With the Big Ten also starting hockey in 2013-14 and taking away Minnesota and Wisconsin, the WCHA will be left with just five teams — one shy of what is needed to earn an automatic berth into the NCAA tournament. They include: Minnesota State, St. Cloud State, Bemidji State, Michigan Tech and Alaska-Anchorage.

Buisman reiterated that the schools “committed to a future in the WCHA” have had talks pertaining to the formation of a breakaway league — called a “Super League” by some — including a conference call on Thursday. However, he said, the latest discussion was not sparked by the Herald’s report.

“We’ve talked three times over the last two weeks,” Buisman said. “We’re sharing information and trying to stay informed. ... We’re  not sitting back and not do anything. We’ve been taking this very seriously.”

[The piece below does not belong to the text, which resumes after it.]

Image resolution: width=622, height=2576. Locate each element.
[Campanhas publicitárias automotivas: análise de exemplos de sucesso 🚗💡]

Buisman said that talks have included possible contingency plans, but he wasn’t prepared to talk about what those plans might include.

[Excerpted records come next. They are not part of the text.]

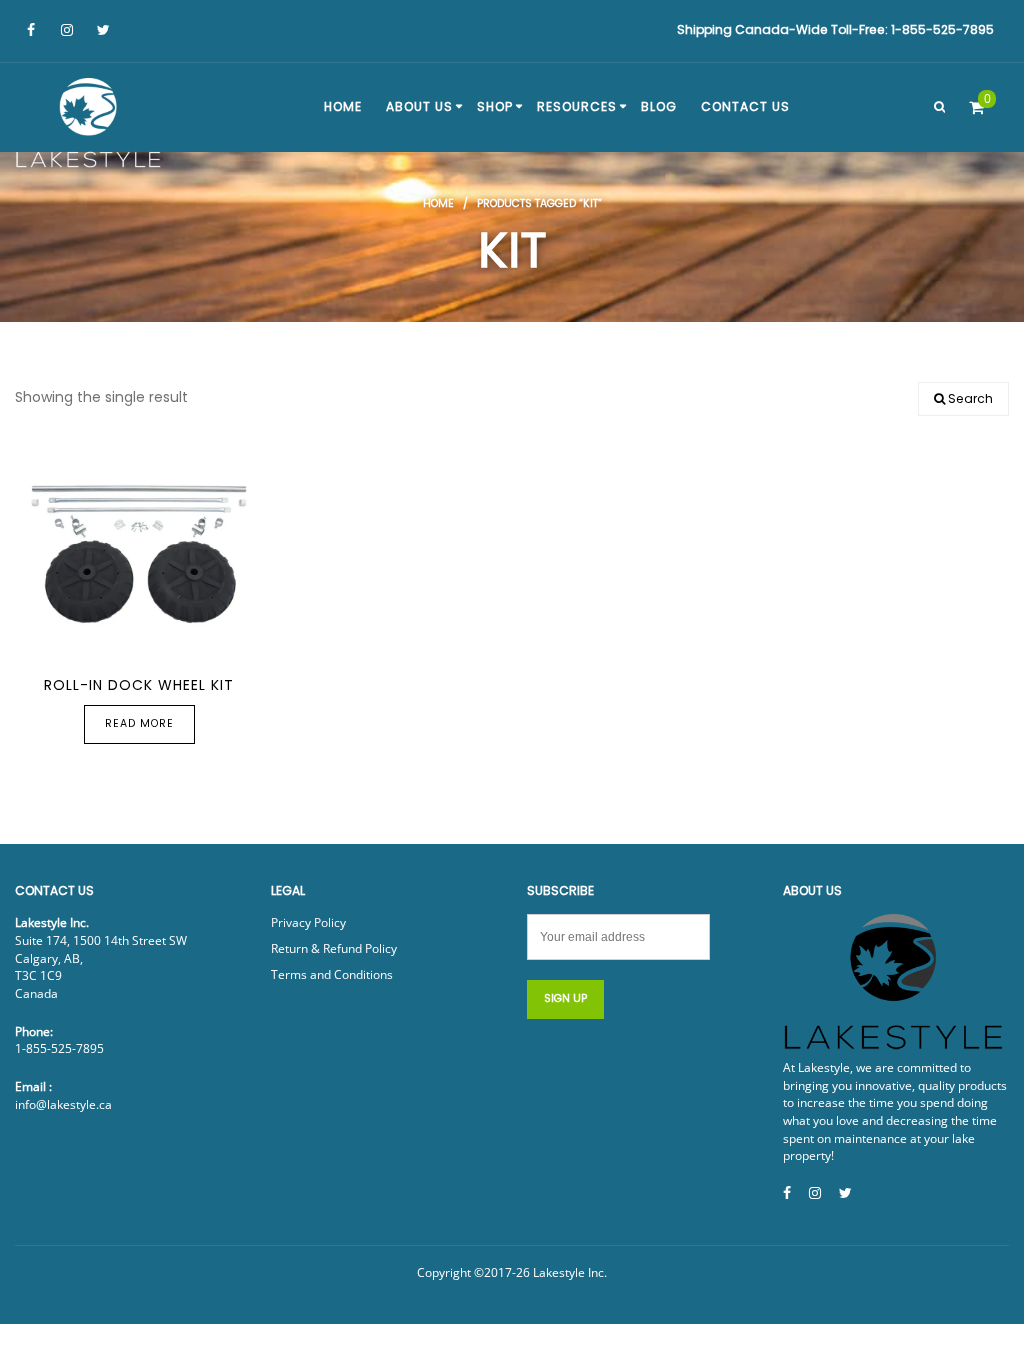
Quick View (110, 640)
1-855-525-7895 (59, 1048)
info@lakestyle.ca (63, 1104)
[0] (976, 107)
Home (438, 203)
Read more (139, 723)
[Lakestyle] (90, 126)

WCHA spokesman Doug Spencer told The Associated Press the conference is aware of the reports but will “reserve comment” until “the league feels it is appropriate.”

Officials from the five remaining WCHA schools are expected to meet next week to discuss their future.

Minnesota State head coach Troy Jutting declined to comment on the reports.

“I don’t involve myself with speculation,” Jutting said.

North Dakota athletics director Brian Faison declined to comment, through a school spokesman. Minnesota Duluth athletics director Bob Nielson didn’t immediately return messages seeking comment.

Denver spokesman Erich Bacher said the university is exploring its options. Head coach George Gwozdecky told the Denver Post Thursday the Pioneers want to be aligned with schools of “like-minded thinking” and operations.

Gwozdecky told the newspaper Denver has been involved in realignment discussions but its intention “is to continue to be a strong partner with the other members of the WCHA while process continues.”

The WCHA won’t be the only conference depleted by the Super League. With Miami and Big Ten schools Michigan, Michigan State and Ohio State out in two years and the possibility of Notre Dame and Western Michigan leaving, the CCHA also will be down to five: Northern Michigan, Lake Superior State, Ferris State, Bowling Green and Alaska (Fairbanks).

There has been speculation that the remaining teams from the two conferences could merge. Alabama-Hunstville, an independent Division I program, is also in search of a conference.

The WCHA was formed in 1951 with Colorado College, Denver, Michigan, Minnesota, Michigan State and Michigan Tech. Teams have been added and subtracted since then, with Minnesota State joining in 1999. Last year, Nebraska-Omaha and Bemidji State made it a 12-team league for the first time, and in April, Minnesota Duluth captured the league’s 37th national championship.

But with seven teams leaving in two years, the future of one of college hockey’s most storied conferences is unclear.

This story contains information from The Associated Press.